#### [Exercise requirements]
Your answer is the line containing "Bakery & Sweet (93, 2398)" plus every line after it to the end of the data below, transcribed exactly and with nothing else.

Saved data entries
++++++
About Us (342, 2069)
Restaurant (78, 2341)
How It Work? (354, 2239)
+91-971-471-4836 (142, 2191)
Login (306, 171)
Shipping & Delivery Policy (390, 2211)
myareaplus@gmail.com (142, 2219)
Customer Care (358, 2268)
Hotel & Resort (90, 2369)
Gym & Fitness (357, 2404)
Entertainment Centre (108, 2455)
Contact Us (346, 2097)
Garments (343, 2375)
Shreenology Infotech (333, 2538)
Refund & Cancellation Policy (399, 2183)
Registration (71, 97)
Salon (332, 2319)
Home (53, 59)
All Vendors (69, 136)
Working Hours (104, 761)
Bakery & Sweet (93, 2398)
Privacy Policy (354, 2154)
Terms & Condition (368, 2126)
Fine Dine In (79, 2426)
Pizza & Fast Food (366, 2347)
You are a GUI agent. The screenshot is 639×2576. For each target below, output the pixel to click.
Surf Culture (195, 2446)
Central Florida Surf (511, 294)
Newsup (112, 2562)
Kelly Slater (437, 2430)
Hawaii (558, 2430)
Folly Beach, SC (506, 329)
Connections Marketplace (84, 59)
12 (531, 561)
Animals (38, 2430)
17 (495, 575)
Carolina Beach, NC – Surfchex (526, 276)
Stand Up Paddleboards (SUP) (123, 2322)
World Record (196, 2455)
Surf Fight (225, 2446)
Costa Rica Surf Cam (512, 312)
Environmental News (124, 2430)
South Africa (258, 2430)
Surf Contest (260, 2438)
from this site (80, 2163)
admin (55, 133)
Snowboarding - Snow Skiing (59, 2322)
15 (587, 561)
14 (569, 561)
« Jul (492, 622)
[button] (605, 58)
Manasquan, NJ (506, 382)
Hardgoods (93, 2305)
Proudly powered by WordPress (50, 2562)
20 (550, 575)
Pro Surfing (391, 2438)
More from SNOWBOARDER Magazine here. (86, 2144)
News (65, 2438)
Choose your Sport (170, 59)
++++++
#### [Written reply]
Bakery & Sweet (93, 2398)
Privacy Policy (354, 2154)
Terms & Condition (368, 2126)
Fine Dine In (79, 2426)
Pizza & Fast Food (366, 2347)
You are a GUI agent. The screenshot is 639×2576. For each target below, output the pixel to click.
Surf Culture (195, 2446)
Central Florida Surf (511, 294)
Newsup (112, 2562)
Kelly Slater (437, 2430)
Hawaii (558, 2430)
Folly Beach, SC (506, 329)
Connections Marketplace (84, 59)
12 (531, 561)
Animals (38, 2430)
17 (495, 575)
Carolina Beach, NC – Surfchex (526, 276)
Stand Up Paddleboards (SUP) (123, 2322)
World Record (196, 2455)
Surf Fight (225, 2446)
Costa Rica Surf Cam (512, 312)
Environmental News (124, 2430)
South Africa (258, 2430)
Surf Contest (260, 2438)
from this site (80, 2163)
admin (55, 133)
Snowboarding - Snow Skiing (59, 2322)
15 (587, 561)
14 (569, 561)
« Jul (492, 622)
[button] (605, 58)
Manasquan, NJ (506, 382)
Hardgoods (93, 2305)
Proudly powered by WordPress (50, 2562)
20 (550, 575)
Pro Surfing (391, 2438)
More from SNOWBOARDER Magazine here. (86, 2144)
News (65, 2438)
Choose your Sport (170, 59)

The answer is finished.